Artefato explosivo foi entregue à filha de João Paulo Silva em um suposto presente; caso é investigado pelas autoridades
O presidente do Ceará Sporting Club, João Paulo Silva, denunciou ter sido alvo de uma grave ameaça após sua filha receber uma bomba caseira durante uma aula de teatro, realizada na quinta-feira (25). O artefato estava dentro de um suposto presente acompanhado por uma carta com ofensas e ameaças direcionadas ao dirigente.

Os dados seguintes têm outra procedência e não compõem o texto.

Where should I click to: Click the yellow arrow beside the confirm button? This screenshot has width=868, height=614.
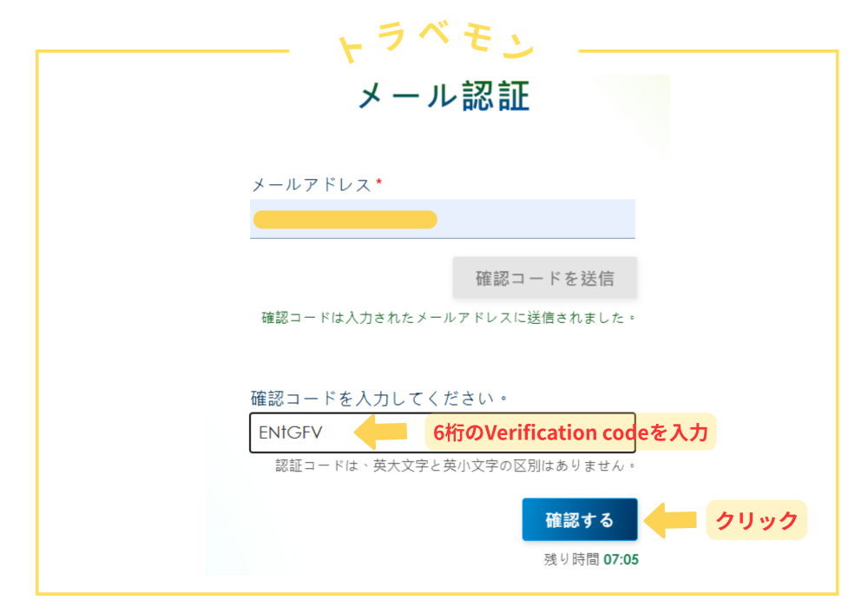pyautogui.click(x=669, y=519)
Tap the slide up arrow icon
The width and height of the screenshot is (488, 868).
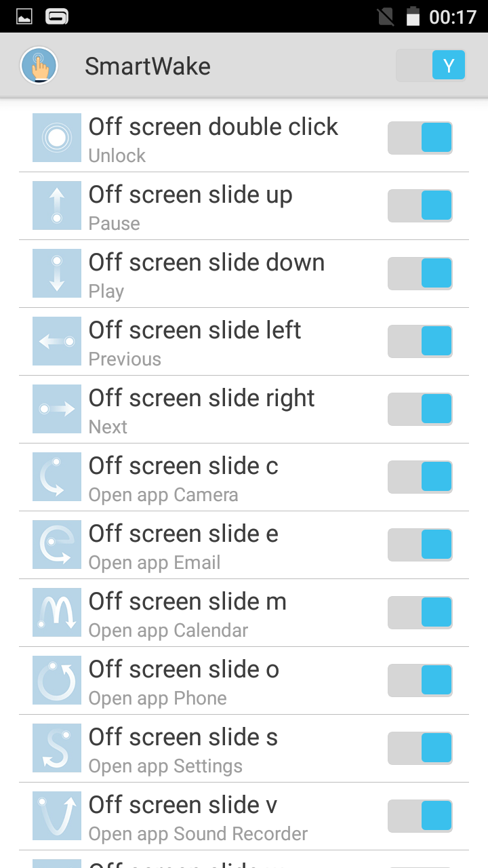pyautogui.click(x=57, y=205)
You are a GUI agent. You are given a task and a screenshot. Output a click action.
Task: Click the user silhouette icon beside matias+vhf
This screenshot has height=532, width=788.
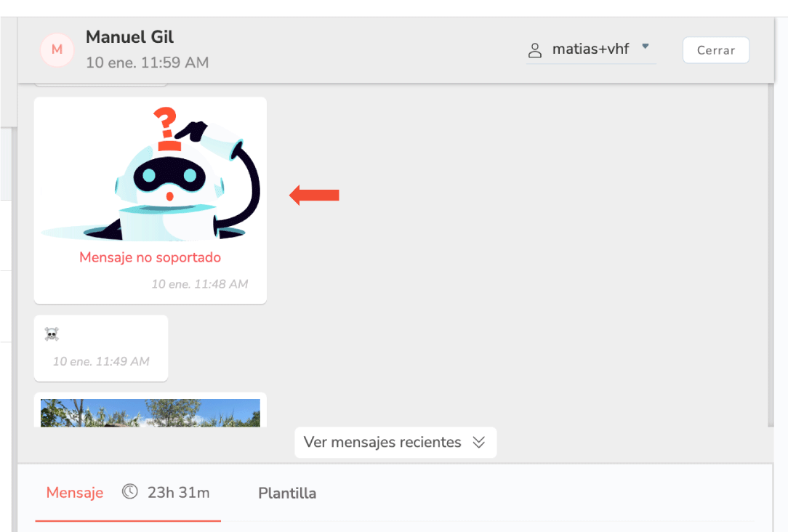[535, 49]
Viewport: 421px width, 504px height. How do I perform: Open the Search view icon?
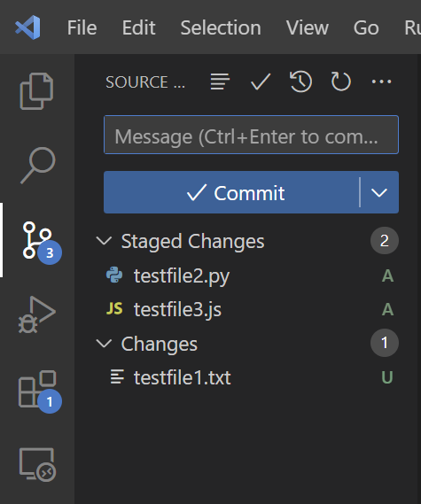tap(38, 166)
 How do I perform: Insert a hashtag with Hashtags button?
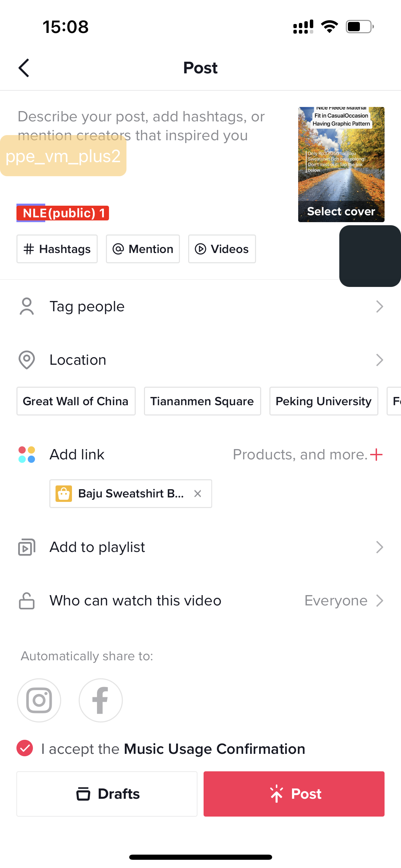[x=57, y=249]
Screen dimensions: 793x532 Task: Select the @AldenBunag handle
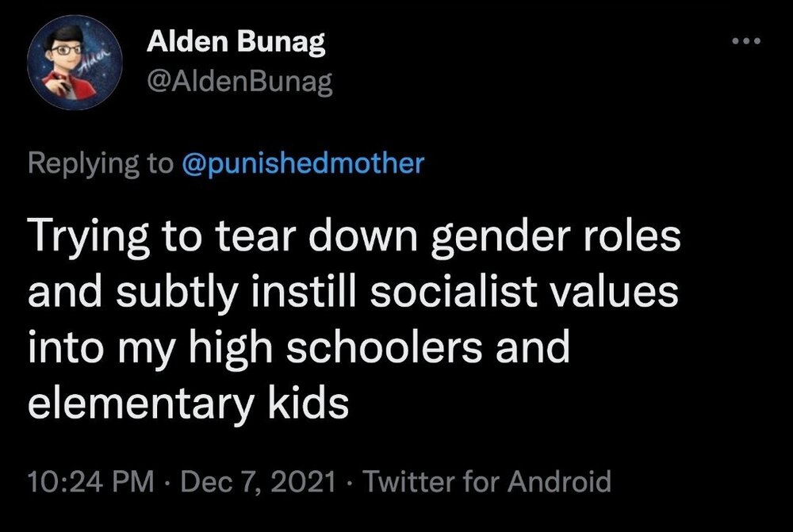pyautogui.click(x=239, y=82)
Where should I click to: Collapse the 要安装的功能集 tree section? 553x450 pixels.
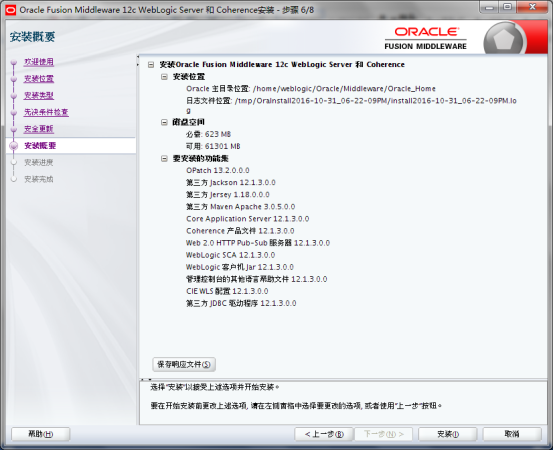[x=164, y=159]

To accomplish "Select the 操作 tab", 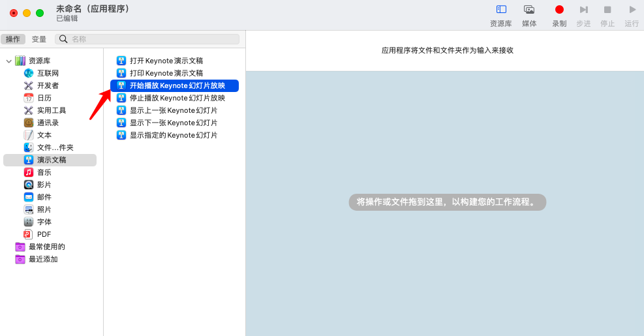I will (13, 39).
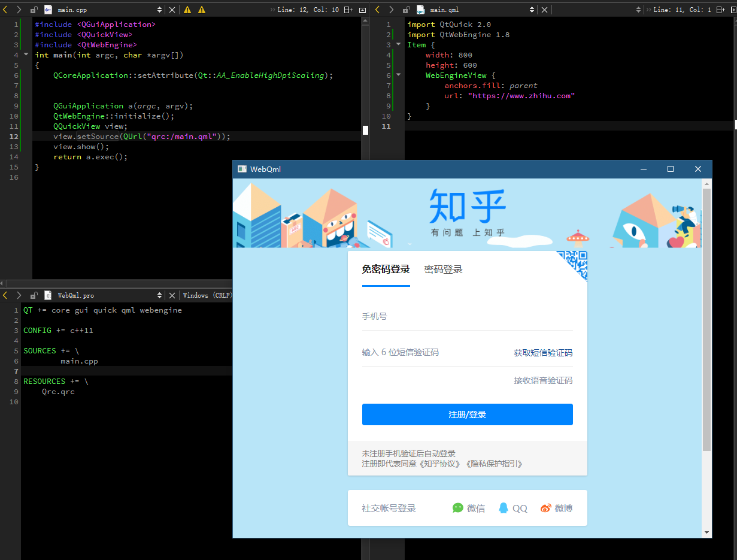Click the 获取短信验证码 link
The image size is (737, 560).
tap(543, 352)
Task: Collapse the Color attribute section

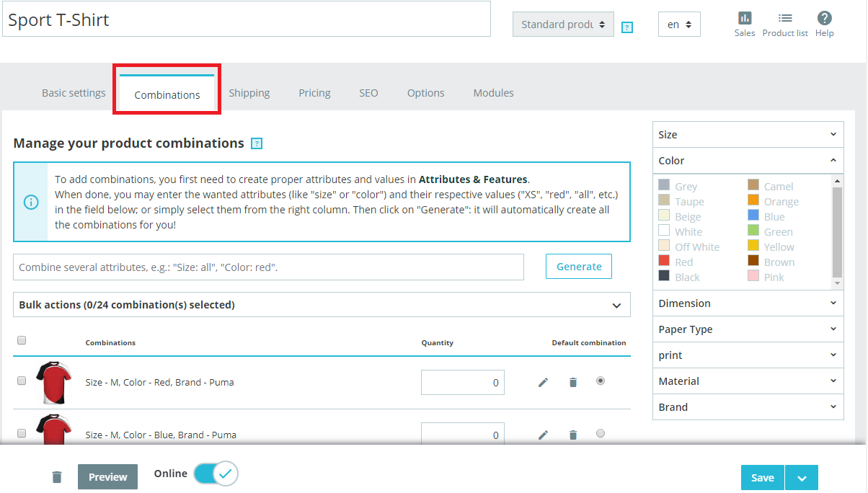Action: tap(748, 160)
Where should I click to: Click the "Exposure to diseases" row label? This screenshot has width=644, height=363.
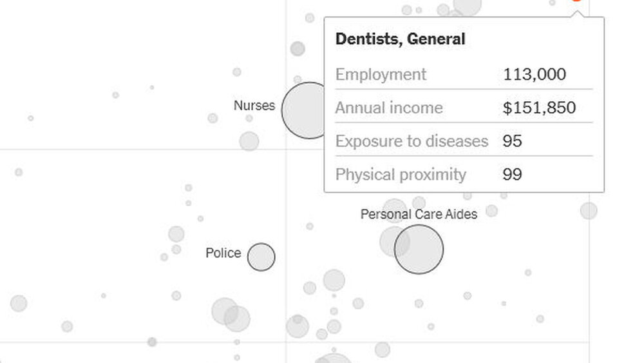coord(412,141)
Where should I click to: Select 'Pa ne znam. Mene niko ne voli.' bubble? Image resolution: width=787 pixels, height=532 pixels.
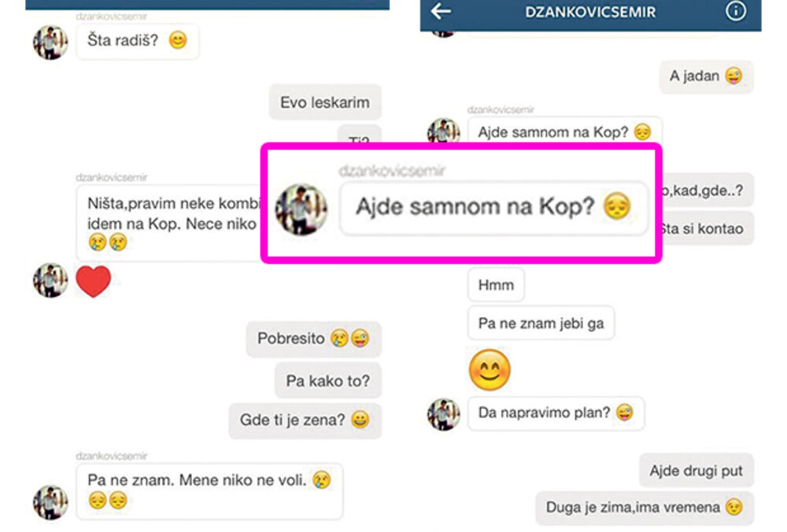click(209, 491)
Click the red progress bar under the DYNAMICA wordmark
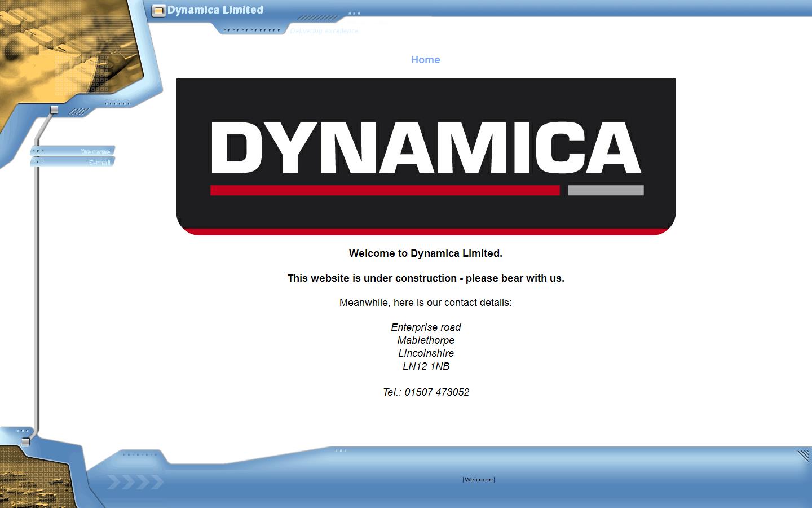812x508 pixels. coord(384,190)
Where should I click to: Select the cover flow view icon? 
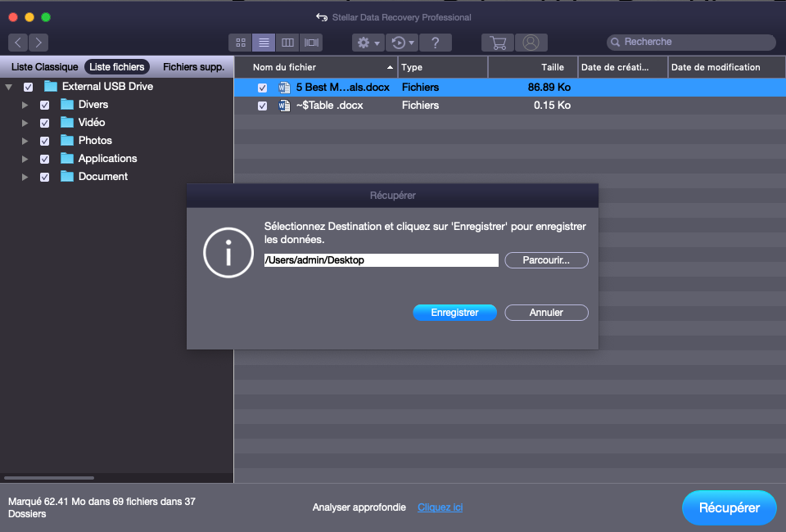click(311, 43)
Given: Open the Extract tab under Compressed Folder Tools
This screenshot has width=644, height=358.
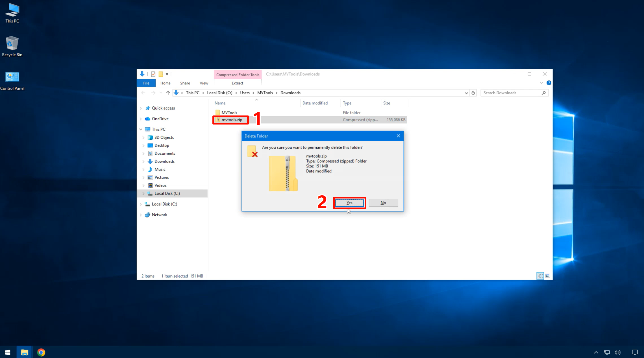Looking at the screenshot, I should point(237,83).
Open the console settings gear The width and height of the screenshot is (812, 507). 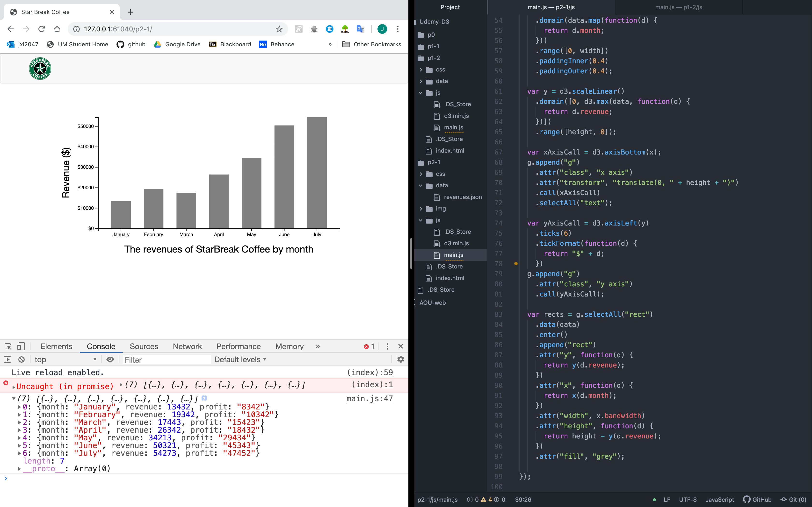tap(400, 359)
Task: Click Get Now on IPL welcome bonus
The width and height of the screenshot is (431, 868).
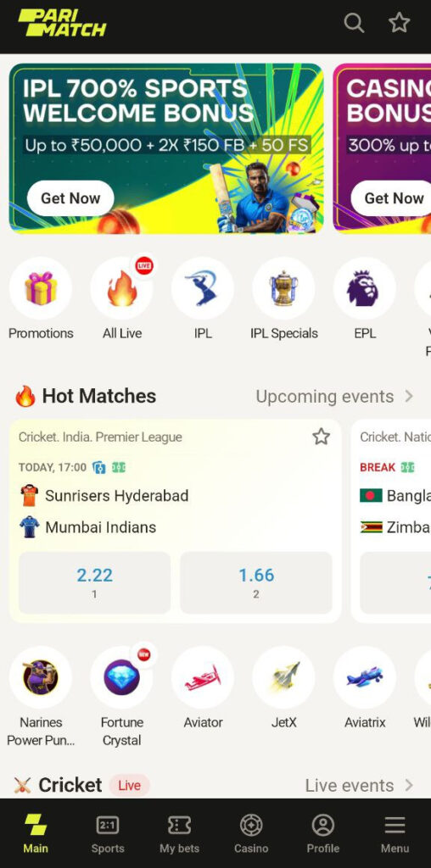Action: point(70,198)
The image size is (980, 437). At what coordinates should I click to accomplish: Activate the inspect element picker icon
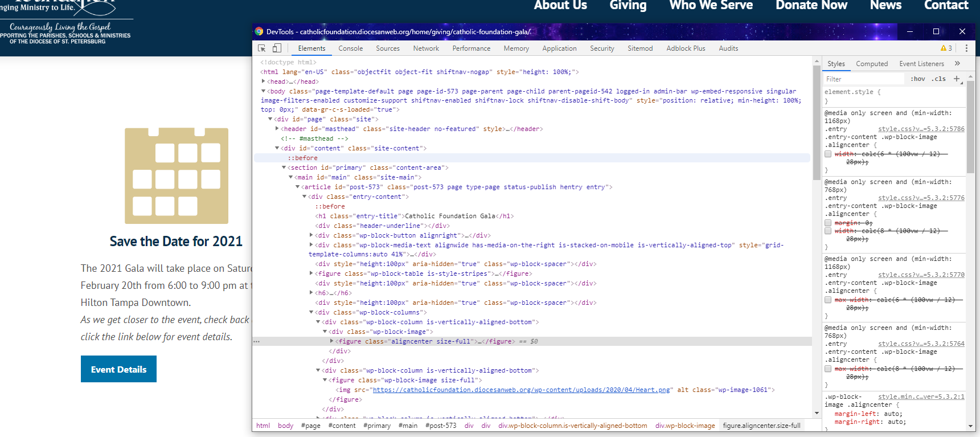pos(262,48)
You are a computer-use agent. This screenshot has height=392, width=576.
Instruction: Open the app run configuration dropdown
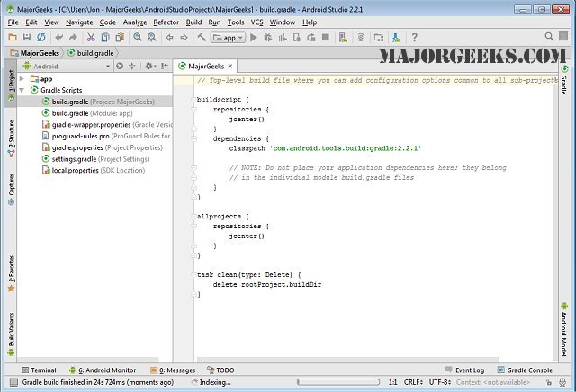pos(227,38)
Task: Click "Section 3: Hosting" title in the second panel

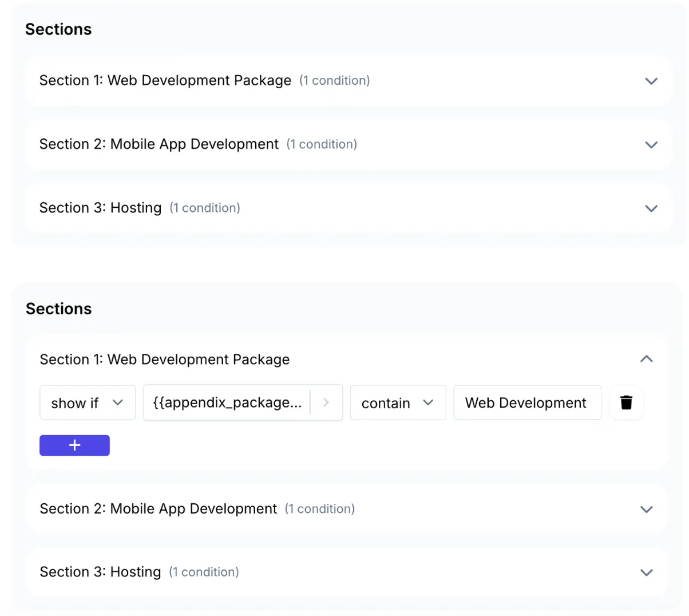Action: pos(100,572)
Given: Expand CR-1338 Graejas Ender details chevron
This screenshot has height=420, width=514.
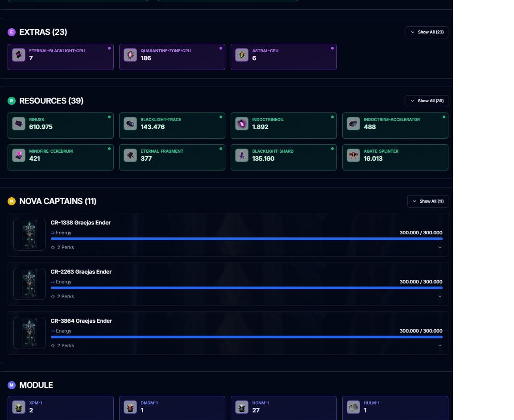Looking at the screenshot, I should point(440,247).
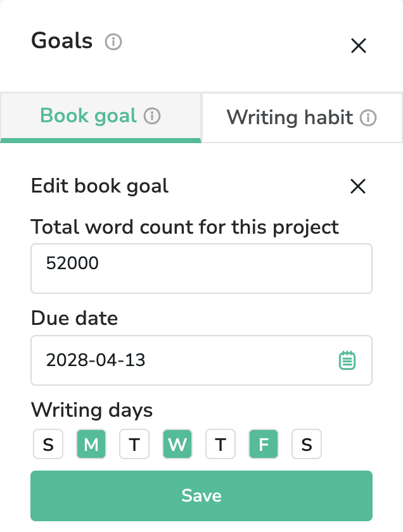This screenshot has width=403, height=532.
Task: Enable Tuesday as a writing day
Action: click(x=134, y=445)
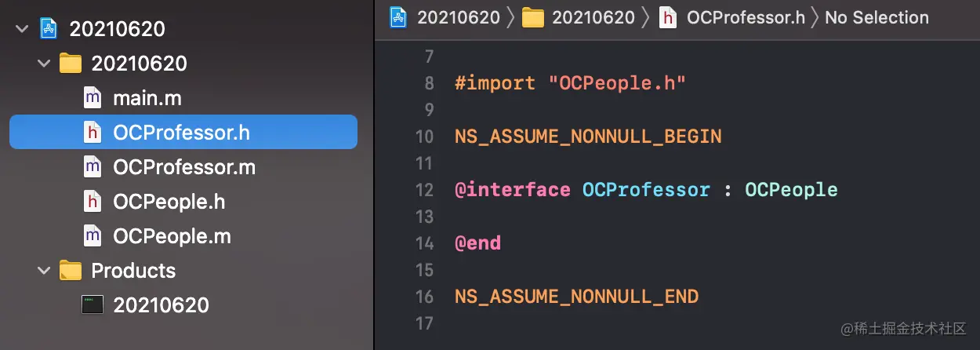Collapse the 20210620 group folder

point(42,64)
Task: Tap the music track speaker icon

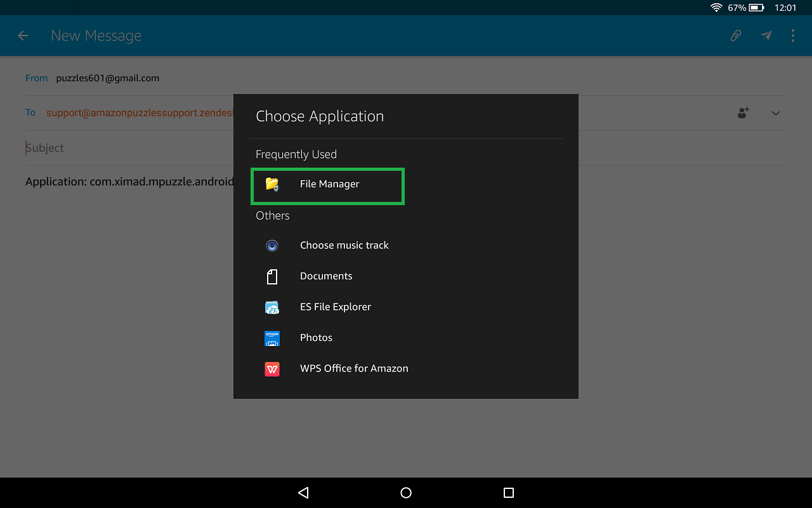Action: tap(272, 246)
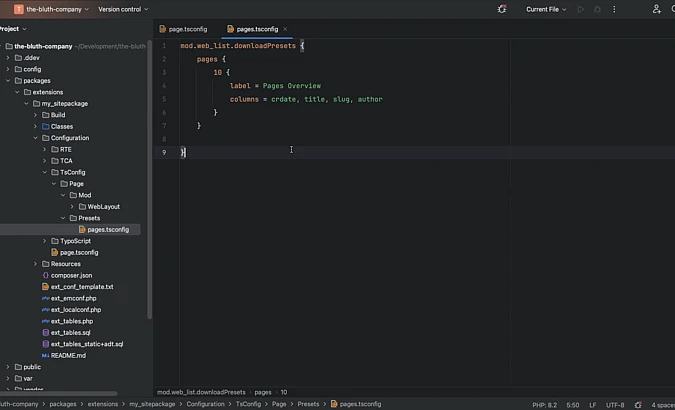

O caso provocou forte repercussão no futebol brasileiro e motivou manifestações de solidariedade de diversos clubes, entre eles Esporte Clube Bahia e Esporte Clube Vitória.
Filha do dirigente sofreu ataque de pânico
O episódio foi divulgado pelo próprio João Paulo Silva nas redes sociais. Segundo ele, a filha sofreu um ataque de pânico após receber o pacote com o explosivo improvisado.
O presidente afirmou que já adotou medidas legais para proteger a família e o clube.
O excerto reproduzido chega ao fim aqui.